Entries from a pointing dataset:

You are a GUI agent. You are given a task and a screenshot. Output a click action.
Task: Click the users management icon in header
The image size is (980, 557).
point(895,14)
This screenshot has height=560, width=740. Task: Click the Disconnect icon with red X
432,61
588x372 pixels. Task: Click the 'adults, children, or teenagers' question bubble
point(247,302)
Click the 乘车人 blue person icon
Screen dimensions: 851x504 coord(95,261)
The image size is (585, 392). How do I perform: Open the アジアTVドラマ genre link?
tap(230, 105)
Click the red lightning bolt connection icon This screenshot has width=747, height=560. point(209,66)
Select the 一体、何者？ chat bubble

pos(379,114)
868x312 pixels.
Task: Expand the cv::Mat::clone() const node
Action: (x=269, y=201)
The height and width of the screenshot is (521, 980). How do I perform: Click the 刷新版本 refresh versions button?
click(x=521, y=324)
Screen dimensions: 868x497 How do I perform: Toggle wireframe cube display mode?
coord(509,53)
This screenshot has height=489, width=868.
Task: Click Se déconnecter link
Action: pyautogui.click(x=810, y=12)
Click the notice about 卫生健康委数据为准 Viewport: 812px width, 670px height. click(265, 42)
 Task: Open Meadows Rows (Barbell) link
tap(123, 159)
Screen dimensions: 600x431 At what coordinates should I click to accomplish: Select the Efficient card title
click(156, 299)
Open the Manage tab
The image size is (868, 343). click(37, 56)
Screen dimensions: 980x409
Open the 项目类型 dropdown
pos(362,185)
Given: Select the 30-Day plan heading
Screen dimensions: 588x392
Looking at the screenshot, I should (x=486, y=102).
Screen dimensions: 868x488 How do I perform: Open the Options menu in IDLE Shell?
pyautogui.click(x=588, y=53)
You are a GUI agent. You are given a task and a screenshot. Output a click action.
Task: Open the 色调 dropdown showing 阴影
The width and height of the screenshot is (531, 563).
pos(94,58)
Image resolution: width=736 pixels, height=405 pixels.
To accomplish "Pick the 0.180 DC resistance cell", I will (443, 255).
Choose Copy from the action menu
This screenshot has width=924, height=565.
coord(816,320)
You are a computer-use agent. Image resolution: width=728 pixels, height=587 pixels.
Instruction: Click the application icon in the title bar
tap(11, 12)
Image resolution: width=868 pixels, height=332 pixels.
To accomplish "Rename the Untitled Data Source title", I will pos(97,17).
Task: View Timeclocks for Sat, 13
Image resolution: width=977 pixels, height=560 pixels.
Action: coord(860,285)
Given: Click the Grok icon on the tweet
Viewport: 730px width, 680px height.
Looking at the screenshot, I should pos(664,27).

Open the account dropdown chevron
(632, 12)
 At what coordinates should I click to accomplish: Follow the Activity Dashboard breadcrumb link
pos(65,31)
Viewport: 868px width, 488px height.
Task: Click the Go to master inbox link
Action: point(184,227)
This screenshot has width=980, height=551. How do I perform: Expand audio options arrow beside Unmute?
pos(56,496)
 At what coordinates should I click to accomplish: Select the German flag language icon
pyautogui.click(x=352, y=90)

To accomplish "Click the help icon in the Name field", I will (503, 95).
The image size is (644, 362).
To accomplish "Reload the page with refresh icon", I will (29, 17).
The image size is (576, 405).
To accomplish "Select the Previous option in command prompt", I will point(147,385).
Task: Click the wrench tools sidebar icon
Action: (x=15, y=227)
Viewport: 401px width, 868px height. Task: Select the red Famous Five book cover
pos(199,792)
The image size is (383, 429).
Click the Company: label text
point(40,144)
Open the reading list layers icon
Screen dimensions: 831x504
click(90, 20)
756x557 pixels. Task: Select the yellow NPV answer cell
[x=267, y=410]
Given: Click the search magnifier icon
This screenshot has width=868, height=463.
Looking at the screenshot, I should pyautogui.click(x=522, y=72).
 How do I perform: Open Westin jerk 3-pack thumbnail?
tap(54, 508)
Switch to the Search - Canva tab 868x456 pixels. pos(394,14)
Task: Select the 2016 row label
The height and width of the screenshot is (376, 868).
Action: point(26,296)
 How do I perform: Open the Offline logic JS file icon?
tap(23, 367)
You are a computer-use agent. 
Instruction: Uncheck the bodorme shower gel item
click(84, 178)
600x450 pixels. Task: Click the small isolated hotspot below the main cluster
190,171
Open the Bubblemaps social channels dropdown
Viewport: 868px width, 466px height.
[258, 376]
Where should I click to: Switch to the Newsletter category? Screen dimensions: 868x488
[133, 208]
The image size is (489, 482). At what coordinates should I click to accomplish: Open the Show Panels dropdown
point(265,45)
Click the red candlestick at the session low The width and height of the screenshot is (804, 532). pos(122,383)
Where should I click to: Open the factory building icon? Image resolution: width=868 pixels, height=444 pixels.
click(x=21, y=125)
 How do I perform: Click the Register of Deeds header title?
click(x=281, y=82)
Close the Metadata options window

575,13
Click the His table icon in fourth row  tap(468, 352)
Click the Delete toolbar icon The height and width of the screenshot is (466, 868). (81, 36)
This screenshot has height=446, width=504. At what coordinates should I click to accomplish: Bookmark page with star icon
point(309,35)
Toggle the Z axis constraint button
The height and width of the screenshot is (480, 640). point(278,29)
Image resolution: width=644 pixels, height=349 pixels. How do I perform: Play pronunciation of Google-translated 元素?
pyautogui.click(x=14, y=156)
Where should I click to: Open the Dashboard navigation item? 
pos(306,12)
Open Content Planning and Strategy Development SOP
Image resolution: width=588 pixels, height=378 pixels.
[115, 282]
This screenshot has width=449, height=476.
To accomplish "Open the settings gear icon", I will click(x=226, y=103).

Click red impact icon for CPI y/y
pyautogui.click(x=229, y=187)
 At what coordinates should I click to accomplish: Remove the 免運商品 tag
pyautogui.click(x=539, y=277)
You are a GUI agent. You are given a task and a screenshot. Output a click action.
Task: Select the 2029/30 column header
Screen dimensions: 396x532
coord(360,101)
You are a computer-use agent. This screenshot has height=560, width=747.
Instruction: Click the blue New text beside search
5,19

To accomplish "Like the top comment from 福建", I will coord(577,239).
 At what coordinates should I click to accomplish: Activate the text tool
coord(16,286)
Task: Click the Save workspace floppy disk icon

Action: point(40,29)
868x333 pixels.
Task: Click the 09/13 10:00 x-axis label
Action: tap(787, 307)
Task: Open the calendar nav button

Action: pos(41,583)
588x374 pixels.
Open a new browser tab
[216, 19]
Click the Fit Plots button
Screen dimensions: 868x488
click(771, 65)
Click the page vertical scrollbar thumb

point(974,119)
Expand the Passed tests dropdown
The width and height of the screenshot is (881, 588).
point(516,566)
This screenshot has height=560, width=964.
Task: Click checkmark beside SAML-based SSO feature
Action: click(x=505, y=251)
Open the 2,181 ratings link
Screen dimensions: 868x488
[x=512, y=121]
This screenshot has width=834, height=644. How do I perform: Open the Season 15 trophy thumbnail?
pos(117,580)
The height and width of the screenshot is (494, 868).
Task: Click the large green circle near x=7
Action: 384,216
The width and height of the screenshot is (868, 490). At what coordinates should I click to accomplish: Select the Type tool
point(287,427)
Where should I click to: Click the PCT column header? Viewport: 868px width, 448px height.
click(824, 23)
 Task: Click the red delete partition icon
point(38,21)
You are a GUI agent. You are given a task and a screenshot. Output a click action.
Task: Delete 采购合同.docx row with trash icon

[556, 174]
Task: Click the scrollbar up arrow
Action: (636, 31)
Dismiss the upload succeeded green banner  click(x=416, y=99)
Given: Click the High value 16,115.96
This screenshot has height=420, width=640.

> _DIRECTION_
Can you quote every one of the entries above word for word, leaving nothing out and changing nothing?

> _ANSWER FOR THE TASK_
You are a GUI agent. You are given a task and a screenshot. Output a click action.
Task: Click the users management icon in header
The image size is (980, 557).
point(895,14)
This screenshot has height=560, width=740. Task: Click the Disconnect icon with red X
432,61
588x372 pixels. Task: Click the 'adults, children, or teenagers' question bubble
point(247,302)
Click the 乘车人 blue person icon
Screen dimensions: 851x504 coord(95,261)
The image size is (585, 392). How do I perform: Open the アジアTVドラマ genre link?
tap(230, 105)
Click the red lightning bolt connection icon This screenshot has width=747, height=560. point(209,66)
Select the 一体、何者？ chat bubble

pos(379,114)
868x312 pixels.
Task: Expand the cv::Mat::clone() const node
Action: (x=269, y=201)
The height and width of the screenshot is (521, 980). How do I perform: Click the 刷新版本 refresh versions button?
click(x=521, y=324)
Screen dimensions: 868x497 How do I perform: Toggle wireframe cube display mode?
coord(509,53)
This screenshot has height=489, width=868.
Task: Click Se déconnecter link
Action: pyautogui.click(x=810, y=12)
Click the notice about 卫生健康委数据为准 Viewport: 812px width, 670px height. click(265, 42)
 Task: Open Meadows Rows (Barbell) link
tap(123, 159)
Screen dimensions: 600x431 At what coordinates should I click to accomplish: Select the Efficient card title
click(156, 299)
Open the Manage tab
The image size is (868, 343). click(37, 56)
Screen dimensions: 980x409
Open the 项目类型 dropdown
pos(362,185)
Given: Select the 30-Day plan heading
Screen dimensions: 588x392
Looking at the screenshot, I should (x=486, y=102).
Screen dimensions: 868x488 How do I perform: Open the Options menu in IDLE Shell?
pyautogui.click(x=588, y=53)
You are a GUI agent. You are given a task and a screenshot. Output a click action.
Task: Open the 色调 dropdown showing 阴影
The width and height of the screenshot is (531, 563).
pos(94,58)
Image resolution: width=736 pixels, height=405 pixels.
To accomplish "Pick the 0.180 DC resistance cell", I will (443, 255).
Choose Copy from the action menu
This screenshot has width=924, height=565.
coord(816,320)
You are a computer-use agent. Image resolution: width=728 pixels, height=587 pixels.
Instruction: Click the application icon in the title bar
tap(11, 12)
Image resolution: width=868 pixels, height=332 pixels.
To accomplish "Rename the Untitled Data Source title", I will pos(97,17).
Task: View Timeclocks for Sat, 13
Image resolution: width=977 pixels, height=560 pixels.
Action: coord(860,285)
Given: Click the Grok icon on the tweet
Viewport: 730px width, 680px height.
Looking at the screenshot, I should pos(664,27).

Open the account dropdown chevron
(632, 12)
 At what coordinates should I click to accomplish: Follow the Activity Dashboard breadcrumb link
pos(65,31)
Viewport: 868px width, 488px height.
Task: Click the Go to master inbox link
Action: point(184,227)
This screenshot has width=980, height=551. How do I perform: Expand audio options arrow beside Unmute?
pos(56,496)
 At what coordinates should I click to accomplish: Select the German flag language icon
pyautogui.click(x=352, y=90)

To accomplish "Click the help icon in the Name field", I will (503, 95).
The image size is (644, 362).
To accomplish "Reload the page with refresh icon", I will (29, 17).
The image size is (576, 405).
To accomplish "Select the Previous option in command prompt", I will point(147,385).
Task: Click the wrench tools sidebar icon
Action: (x=15, y=227)
Viewport: 401px width, 868px height. Task: Select the red Famous Five book cover
pos(199,792)
The image size is (383, 429).
Click the Company: label text
point(40,144)
Open the reading list layers icon
Screen dimensions: 831x504
click(90, 20)
756x557 pixels. Task: Select the yellow NPV answer cell
[x=267, y=410]
Given: Click the search magnifier icon
This screenshot has width=868, height=463.
Looking at the screenshot, I should pyautogui.click(x=522, y=72).
 How do I perform: Open Westin jerk 3-pack thumbnail?
tap(54, 508)
Switch to the Search - Canva tab 868x456 pixels. pos(394,14)
Task: Select the 2016 row label
The height and width of the screenshot is (376, 868).
Action: point(26,296)
 How do I perform: Open the Offline logic JS file icon?
tap(23, 367)
You are a computer-use agent. 
Instruction: Uncheck the bodorme shower gel item
click(84, 178)
600x450 pixels. Task: Click the small isolated hotspot below the main cluster
190,171
Open the Bubblemaps social channels dropdown
Viewport: 868px width, 466px height.
[258, 376]
Where should I click to: Switch to the Newsletter category? Screen dimensions: 868x488
[133, 208]
The image size is (489, 482). At what coordinates should I click to accomplish: Open the Show Panels dropdown
point(265,45)
Click the red candlestick at the session low The width and height of the screenshot is (804, 532). pos(122,383)
Where should I click to: Open the factory building icon? Image resolution: width=868 pixels, height=444 pixels.
click(x=21, y=125)
 How do I perform: Click the Register of Deeds header title?
click(x=281, y=82)
Close the Metadata options window

575,13
Click the His table icon in fourth row  tap(468, 352)
Click the Delete toolbar icon The height and width of the screenshot is (466, 868). (81, 36)
This screenshot has height=446, width=504. At what coordinates should I click to accomplish: Bookmark page with star icon
point(309,35)
Toggle the Z axis constraint button
The height and width of the screenshot is (480, 640). point(278,29)
Image resolution: width=644 pixels, height=349 pixels. How do I perform: Play pronunciation of Google-translated 元素?
pyautogui.click(x=14, y=156)
Where should I click to: Open the Dashboard navigation item? 
pos(306,12)
Open Content Planning and Strategy Development SOP
Image resolution: width=588 pixels, height=378 pixels.
[115, 282]
This screenshot has width=449, height=476.
To accomplish "Open the settings gear icon", I will click(x=226, y=103).

Click red impact icon for CPI y/y
pyautogui.click(x=229, y=187)
 At what coordinates should I click to accomplish: Remove the 免運商品 tag
pyautogui.click(x=539, y=277)
You are a GUI agent. You are given a task and a screenshot. Output a click action.
Task: Select the 2029/30 column header
Screen dimensions: 396x532
coord(360,101)
You are a computer-use agent. This screenshot has height=560, width=747.
Instruction: Click the blue New text beside search
5,19

To accomplish "Like the top comment from 福建", I will coord(577,239).
 At what coordinates should I click to accomplish: Activate the text tool
coord(16,286)
Task: Click the Save workspace floppy disk icon

Action: point(40,29)
868x333 pixels.
Task: Click the 09/13 10:00 x-axis label
Action: tap(787, 307)
Task: Open the calendar nav button

Action: pos(41,583)
588x374 pixels.
Open a new browser tab
[216, 19]
Click the Fit Plots button
Screen dimensions: 868x488
click(771, 65)
Click the page vertical scrollbar thumb

point(974,119)
Expand the Passed tests dropdown
The width and height of the screenshot is (881, 588).
point(516,566)
This screenshot has height=560, width=964.
Task: Click checkmark beside SAML-based SSO feature
Action: click(x=505, y=251)
Open the 2,181 ratings link
Screen dimensions: 868x488
[x=512, y=121]
This screenshot has width=834, height=644. How do I perform: Open the Season 15 trophy thumbnail?
pos(117,580)
The height and width of the screenshot is (494, 868).
Task: Click the large green circle near x=7
Action: 384,216
The width and height of the screenshot is (868, 490). At what coordinates should I click to accomplish: Select the Type tool
point(287,427)
Where should I click to: Click the PCT column header? Viewport: 868px width, 448px height.
click(824, 23)
 Task: Click the red delete partition icon
point(38,21)
You are a GUI agent. You are given a task and a screenshot. Output a click action.
Task: Delete 采购合同.docx row with trash icon

[556, 174]
Task: Click the scrollbar up arrow
Action: (636, 31)
Dismiss the upload succeeded green banner  click(x=416, y=99)
Given: Click the High value 16,115.96
This screenshot has height=420, width=640.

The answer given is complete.